## TASK DESCRIPTION
Write down each of the records again, exactly and in full.

[Stored records]
*****

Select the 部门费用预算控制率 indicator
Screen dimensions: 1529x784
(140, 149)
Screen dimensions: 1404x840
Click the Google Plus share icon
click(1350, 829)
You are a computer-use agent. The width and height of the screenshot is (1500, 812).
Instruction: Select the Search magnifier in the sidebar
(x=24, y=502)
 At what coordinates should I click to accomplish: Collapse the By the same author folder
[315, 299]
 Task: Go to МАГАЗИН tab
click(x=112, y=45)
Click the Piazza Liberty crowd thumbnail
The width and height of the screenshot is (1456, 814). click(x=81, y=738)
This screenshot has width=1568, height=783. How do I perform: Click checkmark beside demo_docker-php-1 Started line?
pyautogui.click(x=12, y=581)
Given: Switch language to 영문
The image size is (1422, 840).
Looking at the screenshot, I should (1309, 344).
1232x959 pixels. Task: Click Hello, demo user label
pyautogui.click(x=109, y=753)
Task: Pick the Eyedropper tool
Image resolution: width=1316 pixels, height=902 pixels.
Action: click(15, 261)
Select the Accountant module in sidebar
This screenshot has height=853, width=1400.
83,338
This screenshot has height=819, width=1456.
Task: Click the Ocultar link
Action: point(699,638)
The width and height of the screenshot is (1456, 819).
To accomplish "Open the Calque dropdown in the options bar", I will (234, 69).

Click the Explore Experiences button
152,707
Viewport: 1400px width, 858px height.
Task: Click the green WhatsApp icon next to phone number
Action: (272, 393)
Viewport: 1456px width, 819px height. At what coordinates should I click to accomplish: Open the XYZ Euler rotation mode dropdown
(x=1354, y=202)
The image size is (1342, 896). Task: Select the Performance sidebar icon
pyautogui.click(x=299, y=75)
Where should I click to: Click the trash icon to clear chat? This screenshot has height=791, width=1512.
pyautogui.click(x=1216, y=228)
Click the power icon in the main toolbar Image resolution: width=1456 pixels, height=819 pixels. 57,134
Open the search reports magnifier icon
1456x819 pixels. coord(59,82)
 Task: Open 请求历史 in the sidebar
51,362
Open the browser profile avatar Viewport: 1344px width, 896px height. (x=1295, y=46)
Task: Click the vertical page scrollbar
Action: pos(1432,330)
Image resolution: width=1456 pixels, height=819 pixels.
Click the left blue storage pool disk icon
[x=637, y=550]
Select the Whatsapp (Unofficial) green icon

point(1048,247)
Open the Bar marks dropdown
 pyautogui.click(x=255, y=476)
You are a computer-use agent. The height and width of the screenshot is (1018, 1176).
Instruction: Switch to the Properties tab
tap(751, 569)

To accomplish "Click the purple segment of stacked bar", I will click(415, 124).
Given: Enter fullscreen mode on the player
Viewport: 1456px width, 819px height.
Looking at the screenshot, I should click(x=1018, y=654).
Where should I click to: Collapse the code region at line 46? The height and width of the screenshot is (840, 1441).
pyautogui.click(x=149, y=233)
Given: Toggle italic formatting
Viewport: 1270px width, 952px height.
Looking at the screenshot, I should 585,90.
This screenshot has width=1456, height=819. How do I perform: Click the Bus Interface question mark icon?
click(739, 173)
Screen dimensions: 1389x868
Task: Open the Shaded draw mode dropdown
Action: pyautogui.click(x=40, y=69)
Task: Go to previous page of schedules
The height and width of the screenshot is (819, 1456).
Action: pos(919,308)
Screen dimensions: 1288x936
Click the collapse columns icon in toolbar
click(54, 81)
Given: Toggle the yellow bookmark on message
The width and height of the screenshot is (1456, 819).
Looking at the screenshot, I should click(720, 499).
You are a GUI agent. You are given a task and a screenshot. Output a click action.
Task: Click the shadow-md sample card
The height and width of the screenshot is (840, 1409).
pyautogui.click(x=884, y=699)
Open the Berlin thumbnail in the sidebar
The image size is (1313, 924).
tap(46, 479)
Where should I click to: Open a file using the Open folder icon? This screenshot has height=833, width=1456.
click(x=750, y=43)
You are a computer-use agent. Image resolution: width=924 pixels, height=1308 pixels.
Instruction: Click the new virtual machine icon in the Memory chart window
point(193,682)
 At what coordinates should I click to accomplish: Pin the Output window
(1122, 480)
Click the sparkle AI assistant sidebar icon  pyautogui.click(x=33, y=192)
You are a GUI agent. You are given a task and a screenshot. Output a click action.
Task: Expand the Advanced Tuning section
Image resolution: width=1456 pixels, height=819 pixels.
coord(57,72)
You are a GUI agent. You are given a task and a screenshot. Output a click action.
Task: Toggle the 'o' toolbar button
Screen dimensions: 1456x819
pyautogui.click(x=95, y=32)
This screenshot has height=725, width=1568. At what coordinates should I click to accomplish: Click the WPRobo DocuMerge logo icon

*****

## EXERCISE OUTPUT
Select the 部门费用预算控制率 indicator
Screen dimensions: 1529x784
(140, 149)
Screen dimensions: 1404x840
Click the Google Plus share icon
click(1350, 829)
You are a computer-use agent. The width and height of the screenshot is (1500, 812).
Instruction: Select the Search magnifier in the sidebar
(x=24, y=502)
 At what coordinates should I click to accomplish: Collapse the By the same author folder
[315, 299]
 Task: Go to МАГАЗИН tab
click(x=112, y=45)
Click the Piazza Liberty crowd thumbnail
The width and height of the screenshot is (1456, 814). click(x=81, y=738)
This screenshot has width=1568, height=783. How do I perform: Click checkmark beside demo_docker-php-1 Started line?
pyautogui.click(x=12, y=581)
Given: Switch language to 영문
The image size is (1422, 840).
Looking at the screenshot, I should (1309, 344).
1232x959 pixels. Task: Click Hello, demo user label
pyautogui.click(x=109, y=753)
Task: Pick the Eyedropper tool
Image resolution: width=1316 pixels, height=902 pixels.
Action: click(15, 261)
Select the Accountant module in sidebar
This screenshot has height=853, width=1400.
83,338
This screenshot has height=819, width=1456.
Task: Click the Ocultar link
Action: point(699,638)
The width and height of the screenshot is (1456, 819).
To accomplish "Open the Calque dropdown in the options bar", I will (234, 69).

Click the Explore Experiences button
152,707
Viewport: 1400px width, 858px height.
Task: Click the green WhatsApp icon next to phone number
Action: (272, 393)
Viewport: 1456px width, 819px height. At what coordinates should I click to accomplish: Open the XYZ Euler rotation mode dropdown
(x=1354, y=202)
The image size is (1342, 896). Task: Select the Performance sidebar icon
pyautogui.click(x=299, y=75)
Where should I click to: Click the trash icon to clear chat? This screenshot has height=791, width=1512.
pyautogui.click(x=1216, y=228)
Click the power icon in the main toolbar Image resolution: width=1456 pixels, height=819 pixels. 57,134
Open the search reports magnifier icon
1456x819 pixels. coord(59,82)
 Task: Open 请求历史 in the sidebar
51,362
Open the browser profile avatar Viewport: 1344px width, 896px height. (x=1295, y=46)
Task: Click the vertical page scrollbar
Action: pos(1432,330)
Image resolution: width=1456 pixels, height=819 pixels.
Click the left blue storage pool disk icon
[x=637, y=550]
Select the Whatsapp (Unofficial) green icon

point(1048,247)
Open the Bar marks dropdown
 pyautogui.click(x=255, y=476)
You are a computer-use agent. The height and width of the screenshot is (1018, 1176).
Instruction: Switch to the Properties tab
tap(751, 569)

To accomplish "Click the purple segment of stacked bar", I will click(415, 124).
Given: Enter fullscreen mode on the player
Viewport: 1456px width, 819px height.
Looking at the screenshot, I should click(x=1018, y=654).
Where should I click to: Collapse the code region at line 46? The height and width of the screenshot is (840, 1441).
pyautogui.click(x=149, y=233)
Given: Toggle italic formatting
Viewport: 1270px width, 952px height.
Looking at the screenshot, I should 585,90.
This screenshot has width=1456, height=819. How do I perform: Click the Bus Interface question mark icon?
click(739, 173)
Screen dimensions: 1389x868
Task: Open the Shaded draw mode dropdown
Action: pyautogui.click(x=40, y=69)
Task: Go to previous page of schedules
The height and width of the screenshot is (819, 1456).
Action: pos(919,308)
Screen dimensions: 1288x936
Click the collapse columns icon in toolbar
click(54, 81)
Given: Toggle the yellow bookmark on message
The width and height of the screenshot is (1456, 819).
Looking at the screenshot, I should click(720, 499).
You are a GUI agent. You are given a task and a screenshot. Output a click action.
Task: Click the shadow-md sample card
The height and width of the screenshot is (840, 1409).
pyautogui.click(x=884, y=699)
Open the Berlin thumbnail in the sidebar
The image size is (1313, 924).
tap(46, 479)
Where should I click to: Open a file using the Open folder icon? This screenshot has height=833, width=1456.
click(x=750, y=43)
You are a computer-use agent. Image resolution: width=924 pixels, height=1308 pixels.
Instruction: Click the new virtual machine icon in the Memory chart window
point(193,682)
 At what coordinates should I click to accomplish: Pin the Output window
(1122, 480)
Click the sparkle AI assistant sidebar icon  pyautogui.click(x=33, y=192)
You are a GUI agent. You are given a task and a screenshot. Output a click action.
Task: Expand the Advanced Tuning section
Image resolution: width=1456 pixels, height=819 pixels.
coord(57,72)
You are a GUI agent. You are given a task and a screenshot. Output a click action.
Task: Toggle the 'o' toolbar button
Screen dimensions: 1456x819
pyautogui.click(x=95, y=32)
This screenshot has height=725, width=1568. At what coordinates should I click to accomplish: Click the WPRobo DocuMerge logo icon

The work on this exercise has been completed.